我的目标是读取2个文件,过滤掉停用词,找到常用词并选择在这两个文件之间较小的词数。之后,我应该按降序对键值对进行排序,并仅显示单词的前15个。因此,我决定这样做:
val conf = new SparkConf()
conf.setMaster("local")
conf.setAppName("common words")
val sc = new SparkContext(conf)
val stopwords_file = sc.textFile("files/stopwords.txt")
val file = sc.textFile("files/task1-input1.txt")
val file2 = sc.textFile("files/task1-input2.txt")
val stopwords = stopwords_file.collect()
val counts1 = file.flatMap(line => line.split(" "))
.map(word => word.toLowerCase())
.filter(!stopwords.contains(_))
.map(word => (word, 1))
.reduceByKey(_ + _)
val counts2 = file2.flatMap(line => line.split(" "))
.map(word => word.toLowerCase())
.filter(!stopwords.contains(_))
.map(word => (word, 1))
.reduceByKey(_ + _)
.join(counts1)
.collect()
.map{ //this line gives the error
case (k, (v1,v2)) if v1 < v2 => (k,v1) // check if count on file1 is smaller then use file1 count for that word, else use file2 count
}
val result = sc.parallelize(counts2).sortBy(_._2, false).take(15)
result.foreach(println)
这给我这个错误:
Exception in thread "main" scala.MatchError: (http://www.gutenberg.org,(1,1)) (of class scala.Tuple2) at line 30 (the map by case line)
我不太了解该错误,对于其他方法的任何帮助或建议,我们将不胜感激。
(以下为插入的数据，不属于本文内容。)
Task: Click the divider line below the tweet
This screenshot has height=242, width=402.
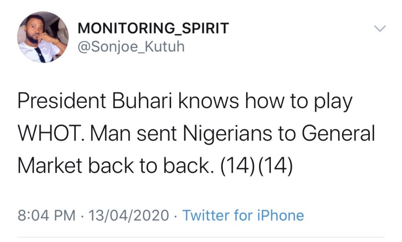Action: 201,237
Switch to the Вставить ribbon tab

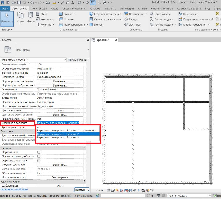click(x=110, y=9)
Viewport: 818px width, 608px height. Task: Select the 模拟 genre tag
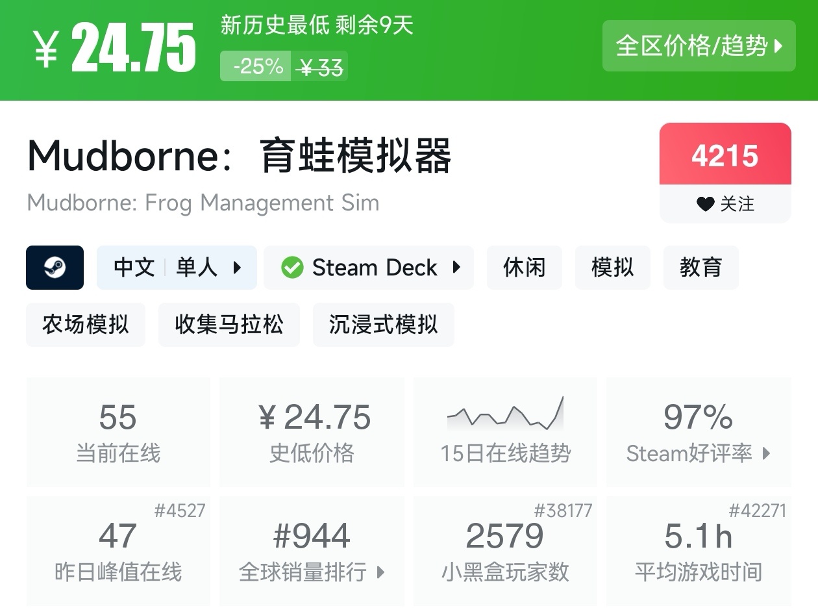point(612,268)
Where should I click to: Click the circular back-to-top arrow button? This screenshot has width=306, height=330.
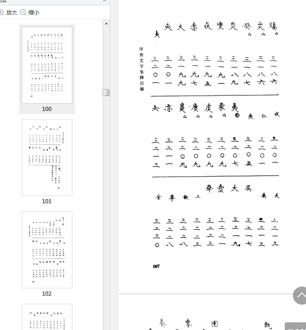[300, 296]
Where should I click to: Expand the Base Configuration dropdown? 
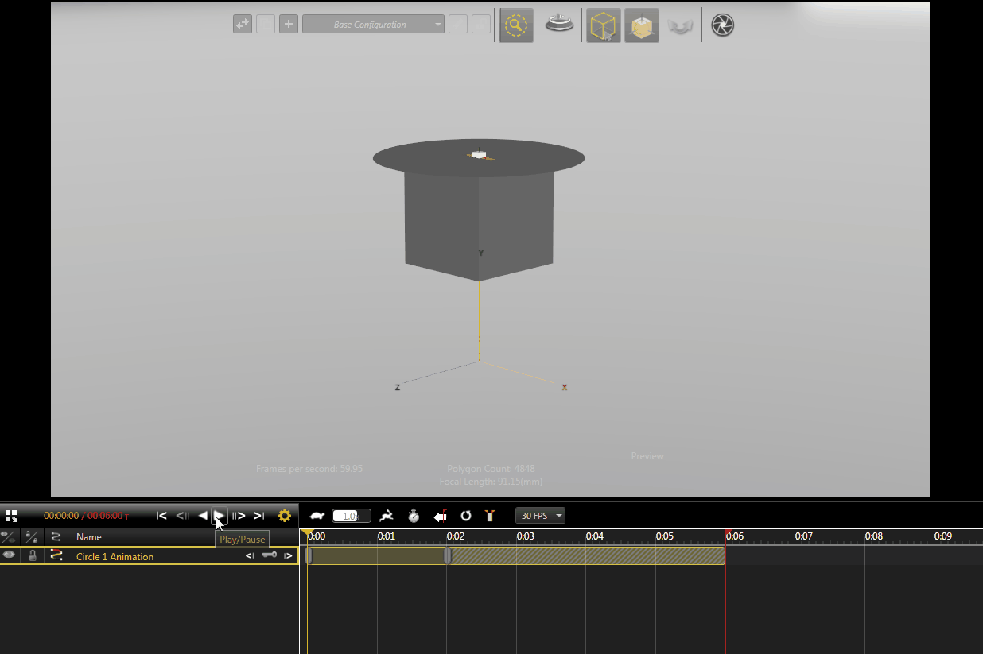[x=373, y=25]
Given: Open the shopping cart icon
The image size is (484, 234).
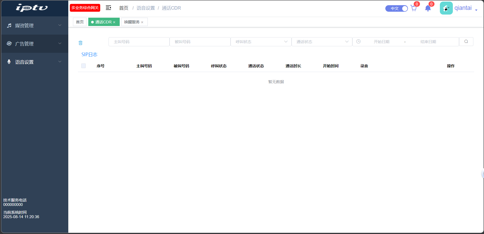Looking at the screenshot, I should (x=413, y=8).
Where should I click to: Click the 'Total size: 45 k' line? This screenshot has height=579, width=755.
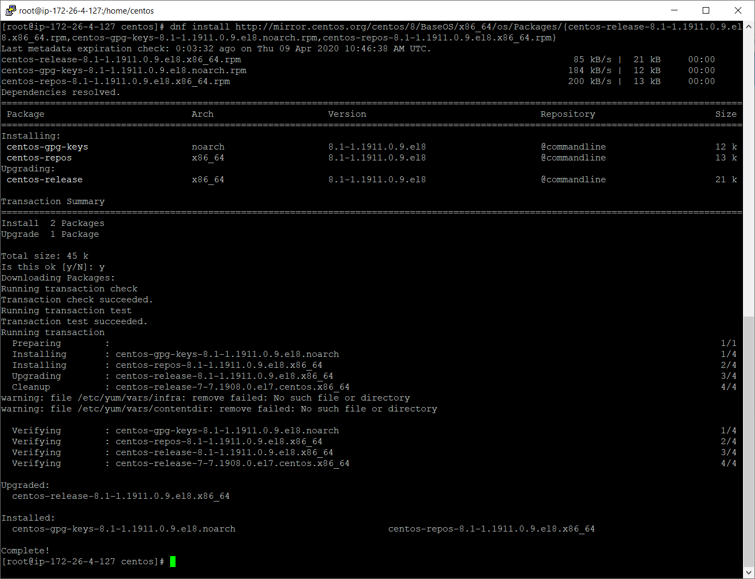(45, 256)
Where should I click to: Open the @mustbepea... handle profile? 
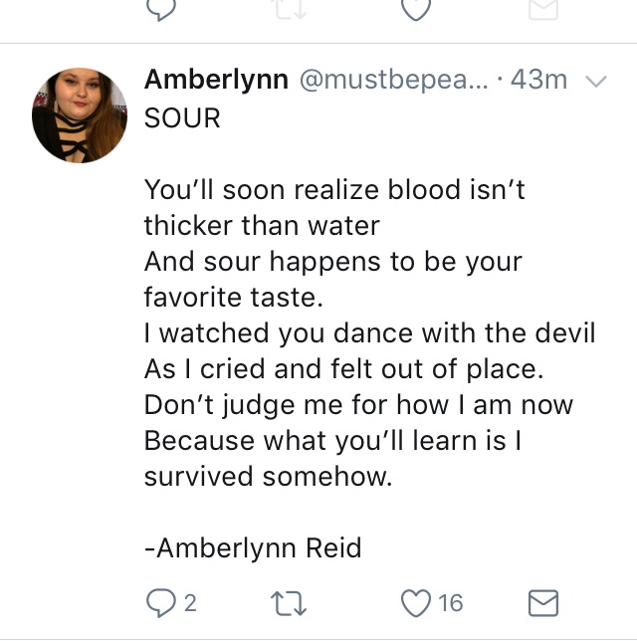coord(394,80)
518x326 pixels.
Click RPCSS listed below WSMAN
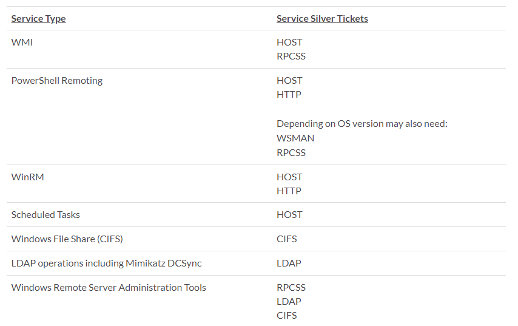(x=291, y=152)
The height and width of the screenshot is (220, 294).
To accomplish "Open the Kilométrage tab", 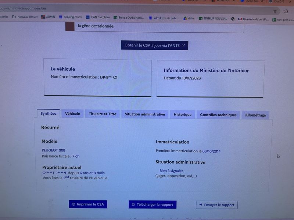I will point(255,115).
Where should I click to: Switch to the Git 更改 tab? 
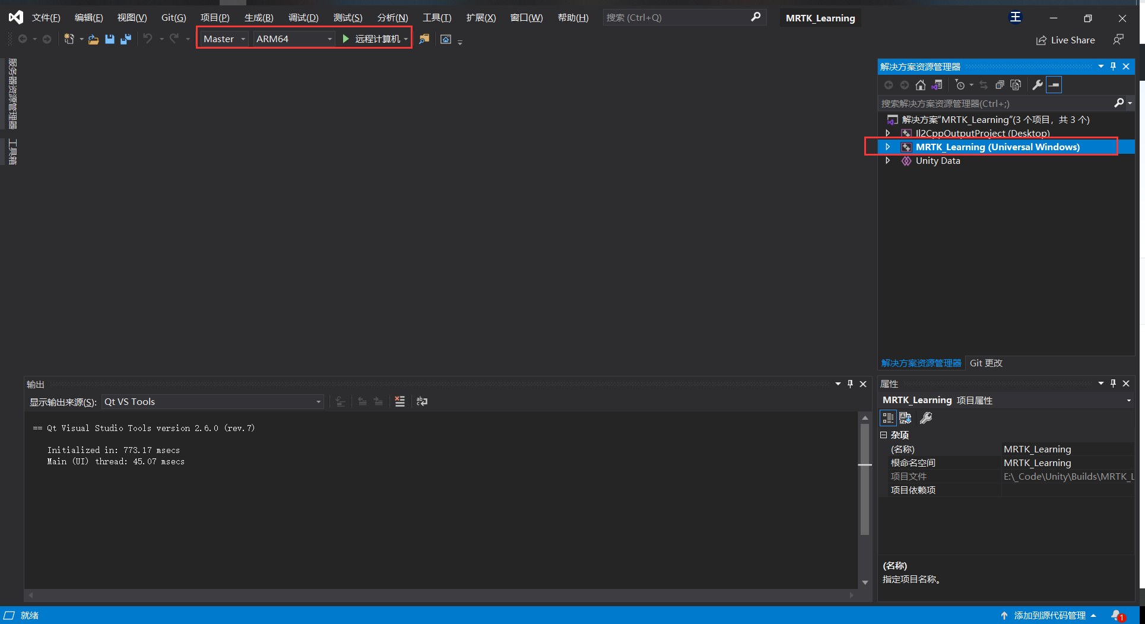point(986,363)
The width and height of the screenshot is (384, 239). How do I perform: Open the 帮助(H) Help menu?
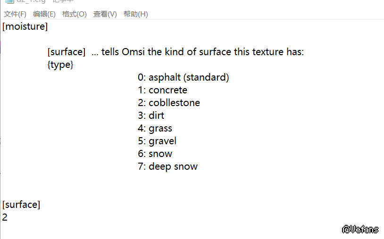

我是Spark的新手,在hadoop中,我会将每个文件映射到不同的键值对,然后将它们作为reduce函数的输入,并比较reduce函数中的值,但是我不确定在spark中应该做什么。谢谢。
防护表达式使您的模式匹配不够详尽。考虑:
val f: PartialFunction[(String, (Int, Int)), (String, Int)] = {
case (k, (v1,v2)) if v1 < v2 => (k,v1)
}
f.isDefinedAt(("foo", (0, 1)))
// Boolean = true
vs。
f.isDefinedAt(("foo", (1, 0)))
// Boolean = false
您应该删除防护表达式:
val g: PartialFunction[(String, (Int, Int)), (String, Int)] = {
case (k, (v1,v2)) => if(v1 < v2) (k,v1) else (k, v2)
}
g.isDefinedAt(("foo", (1, 0)))
// Boolean = true
g.isDefinedAt(("foo", (0, 1)))
// Boolean = true
或提供默认值:
val h: PartialFunction[(String, (Int, Int)), (String, Int)] = {
case (k, (v1,v2)) if v1 < v2 => (k, v1)
case (k, (_, v2)) => (k, v2)
}
h.isDefinedAt(("foo", (0, 1)))
// Boolean = true
h.isDefinedAt(("foo", (1, 0)))
// Boolean = true